A big squash though, produces a lot of puree and souffle does not need a lot of puree, so what was I to do with the rest? I could freeze it, but I was running out of room in my freezer and I was likely to forget about it. It need to be used now, then I thought. Biscuits! Why not, people make sweet potato biscuits, squash should work too. If they turned out well I could make them for Thanksgiving or even the morning after for breakfast.
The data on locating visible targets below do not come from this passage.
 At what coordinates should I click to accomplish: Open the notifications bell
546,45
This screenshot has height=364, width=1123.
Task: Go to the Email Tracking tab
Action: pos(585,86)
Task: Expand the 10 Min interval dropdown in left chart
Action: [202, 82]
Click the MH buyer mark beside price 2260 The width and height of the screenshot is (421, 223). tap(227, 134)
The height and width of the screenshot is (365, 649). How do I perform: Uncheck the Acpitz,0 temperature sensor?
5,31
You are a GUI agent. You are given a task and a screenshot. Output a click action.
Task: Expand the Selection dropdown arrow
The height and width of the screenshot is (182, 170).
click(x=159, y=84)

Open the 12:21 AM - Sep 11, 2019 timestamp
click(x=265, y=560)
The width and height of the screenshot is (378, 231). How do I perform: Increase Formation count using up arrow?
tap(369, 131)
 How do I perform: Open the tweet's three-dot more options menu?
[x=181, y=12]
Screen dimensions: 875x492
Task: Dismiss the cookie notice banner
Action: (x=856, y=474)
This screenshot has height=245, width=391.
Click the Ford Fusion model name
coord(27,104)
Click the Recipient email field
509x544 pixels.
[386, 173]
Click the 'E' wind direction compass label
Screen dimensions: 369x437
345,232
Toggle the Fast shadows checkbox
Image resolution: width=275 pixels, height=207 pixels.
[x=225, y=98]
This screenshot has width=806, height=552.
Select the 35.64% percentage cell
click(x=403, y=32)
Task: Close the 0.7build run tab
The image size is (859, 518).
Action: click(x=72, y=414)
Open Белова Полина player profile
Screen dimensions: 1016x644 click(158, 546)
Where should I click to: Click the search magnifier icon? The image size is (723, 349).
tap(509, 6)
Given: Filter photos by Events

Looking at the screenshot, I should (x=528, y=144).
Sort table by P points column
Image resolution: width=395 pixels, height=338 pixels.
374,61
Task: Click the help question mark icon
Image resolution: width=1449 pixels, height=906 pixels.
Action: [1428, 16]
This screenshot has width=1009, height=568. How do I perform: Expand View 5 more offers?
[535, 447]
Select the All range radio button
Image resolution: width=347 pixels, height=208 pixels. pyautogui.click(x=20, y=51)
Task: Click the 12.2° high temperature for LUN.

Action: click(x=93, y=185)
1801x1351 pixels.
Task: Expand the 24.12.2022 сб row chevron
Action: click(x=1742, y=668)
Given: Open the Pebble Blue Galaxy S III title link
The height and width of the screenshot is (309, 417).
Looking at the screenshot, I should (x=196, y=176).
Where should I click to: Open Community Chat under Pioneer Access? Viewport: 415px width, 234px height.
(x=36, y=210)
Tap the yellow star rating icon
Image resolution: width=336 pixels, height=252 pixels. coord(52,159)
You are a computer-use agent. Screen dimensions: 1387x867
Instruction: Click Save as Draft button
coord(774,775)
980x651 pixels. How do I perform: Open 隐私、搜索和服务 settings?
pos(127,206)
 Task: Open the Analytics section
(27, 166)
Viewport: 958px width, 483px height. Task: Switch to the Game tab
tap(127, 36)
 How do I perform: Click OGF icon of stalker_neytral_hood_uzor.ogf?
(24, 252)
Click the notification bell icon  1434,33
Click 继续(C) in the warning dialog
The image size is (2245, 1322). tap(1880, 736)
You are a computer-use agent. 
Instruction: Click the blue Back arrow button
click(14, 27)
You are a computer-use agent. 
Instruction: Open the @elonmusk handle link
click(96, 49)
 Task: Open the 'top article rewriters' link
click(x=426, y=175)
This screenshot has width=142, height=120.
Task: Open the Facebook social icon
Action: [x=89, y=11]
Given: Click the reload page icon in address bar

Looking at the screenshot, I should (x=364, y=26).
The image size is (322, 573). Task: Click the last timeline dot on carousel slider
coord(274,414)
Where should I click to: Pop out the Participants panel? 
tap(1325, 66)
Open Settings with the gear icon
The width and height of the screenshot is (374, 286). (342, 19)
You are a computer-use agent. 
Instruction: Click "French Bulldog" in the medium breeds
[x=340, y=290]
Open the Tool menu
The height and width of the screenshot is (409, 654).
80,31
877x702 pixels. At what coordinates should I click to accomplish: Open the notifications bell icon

2 cups all purpose flour (plus an additional 1/4 cup if the dough is sticky)
3 teaspoons baking powder
1/4 teaspoon baking soda
3/4 teaspoon salt
1/8 teaspoon cayenne pepper
4 tablespoons cold unsalted butter, cut into small pieces
1 cup squash puree
1/3 cup milk
1 tablespoon honey
plus extra flour for dusting
Preheat your oven to 400 degrees F.
In a medium bowl whisk together 2 cups flour, baking powder, baking soda, salt, and cayenne pepper. Using a pastry cutter or my preferred method your fingers cut the butter into the flour until coarse crumbs are formed, working as quickly as possible. Place the bowl in the fridge for 10 minutes to let the butter cool down again.
While the butter/flour mixture is cooling, in a small bowl mix the milk, squash puree and honey together.
Remove the butter/flour mixture from the fridge and make a well in the middle, add the squash mixture and carefully fold the dry ingredients into the wet. Fold as best as you can in the bowl and add up to a 1/4 cup of flour if the dough is sticky.
Scoop the dough out onto a floured surface and pat together. To form flaky layers you want to fold the dough on top of itself. Pat dough into a rectangle and fold in half, rotate and fold in half again. Repeat two more times. Adding more flour to the surface to keep from sticking. Finally pat the dough out to about 3/4 inch thickness. Using a biscuit cutter (or in my case the cookie cutter that I have at home, which is slightly smaller) cut out your biscuits and transfer to a parchment or silicone lined baking sheet. Reroll the scraps and cut the remaining dough. The biscuits edges should be touching each other.
Bake for 15-20 minutes until nicely browned. If you like you can add a little bit of melted butter on top 5 minutes before they are finished.
Remove from the baking sheet while still hot and wrap in a tea towel to keep warm and enjoy.